At least not the kind you are asking for. I mean, I hardly did anything in those two minutes between their births. I just laid there and cursed at the doctors. Most likely, anyway.
Lurker here- COngrats. had the same worries and feelings with my second. I can only offer a**vice which is that you do different things with each child b/c they require different amounts of time, energy, and attention. But, the interaction between my daughters is so precious and unexpectedly wonderful (90% of the time) that makes up for the fact that the younger has fewer "solo" pictures and more hand-me-downs. I love being able to do different activities with my older daughter and then spending nursing or cuddling time with my younger. And, neither baby book is complete!! Congrats!
The 2 kids thing is something I worry about too. First of all I am an only child so I've never seen it firsthand. Plus I always think about what we've done for Evan...pregnancy scrapbook, decorating the nursery, baby shower, etc. and I figure the second will be all "hand me downs". I don't know how it works but I guess it does.
Even when kids get older, I wonder if they even notice who has more pictures or who received more attention. Kids (especially young ones) are pretty naive. By the time they're old enough to remember, I would guess that each child would be getting about the same amount of attention.
I know I never noticed. My brother and I were so close together it always felt like we received the same amount of everything: attention, pictures, Christmas presents, etc.
Also, I think if you're (we're) concerned about it, then it will likely not be a problem.
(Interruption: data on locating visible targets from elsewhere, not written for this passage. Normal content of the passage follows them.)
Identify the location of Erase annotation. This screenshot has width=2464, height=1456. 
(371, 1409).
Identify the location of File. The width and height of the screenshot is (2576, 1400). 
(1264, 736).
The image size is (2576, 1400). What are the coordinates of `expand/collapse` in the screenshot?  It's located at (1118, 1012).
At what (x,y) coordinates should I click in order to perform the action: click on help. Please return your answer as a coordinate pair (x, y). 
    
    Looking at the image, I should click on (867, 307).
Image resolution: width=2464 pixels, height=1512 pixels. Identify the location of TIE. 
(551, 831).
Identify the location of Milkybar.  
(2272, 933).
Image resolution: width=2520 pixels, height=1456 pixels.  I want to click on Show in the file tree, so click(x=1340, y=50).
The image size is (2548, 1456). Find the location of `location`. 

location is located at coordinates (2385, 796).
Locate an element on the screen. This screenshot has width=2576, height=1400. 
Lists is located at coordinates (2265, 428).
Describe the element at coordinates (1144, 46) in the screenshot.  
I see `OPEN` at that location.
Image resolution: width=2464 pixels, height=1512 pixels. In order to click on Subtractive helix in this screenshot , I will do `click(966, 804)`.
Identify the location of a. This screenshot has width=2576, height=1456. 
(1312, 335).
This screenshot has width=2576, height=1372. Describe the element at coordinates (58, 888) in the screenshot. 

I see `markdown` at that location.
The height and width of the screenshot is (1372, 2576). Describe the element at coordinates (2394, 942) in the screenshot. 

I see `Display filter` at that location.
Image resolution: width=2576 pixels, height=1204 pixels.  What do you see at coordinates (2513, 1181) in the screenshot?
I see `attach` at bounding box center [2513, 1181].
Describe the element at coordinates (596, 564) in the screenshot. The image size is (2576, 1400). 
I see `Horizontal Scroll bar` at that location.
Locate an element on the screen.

Simply being aware of the issue and the potential problems is the biggest thing, I think.
I know the second child doesn't necessarily get the same amount of attention, but I had a younger brother and I think he did just fine - in fact, I was his "second" mom and he got tired of that, real fast! We all enjoyed our red headed baby boy so much. In fact, if I have a boy, I secretly hope he'll end up with red hair!
Also, I adore the name Shepherd. I floated it as a possibility to my husband, who nixed it. Pooh on him, I just love it!
OH MY GOSH!! I'm late, but CONGRATULATIONS! I am SO delighted for you, Corrin!!! Yippeee!! You, Reesh, Mary all having babies again. SO exciting! I admit I am a teeny itsy bit envious :) I cannot wait to share this with you through your blog :)
another lurker here- i have read your blog from time to time because our boys are almost the same age. and i thought i was the only one crazy enough to get pregnant so soon again! (we are due end of july) so congrats!!! and no, don't feel bad about being not as excited, i am the SAME WAY. there were many days in the very beginning where i even forgot i was pregnant, then my husband would come home and rub my tummy and i'd be like 'oh, ya!' serisously, pathetic, i know.
anyway, good luck and congrats, again.
Congrats!!! And happy delurking week!
I know I'm let, but thrilled for you nonetheless. You, Reesh, Mary...wow!
I wonder who's next?!
Congratulations to you, Forrest, and Big Brother Shepherd!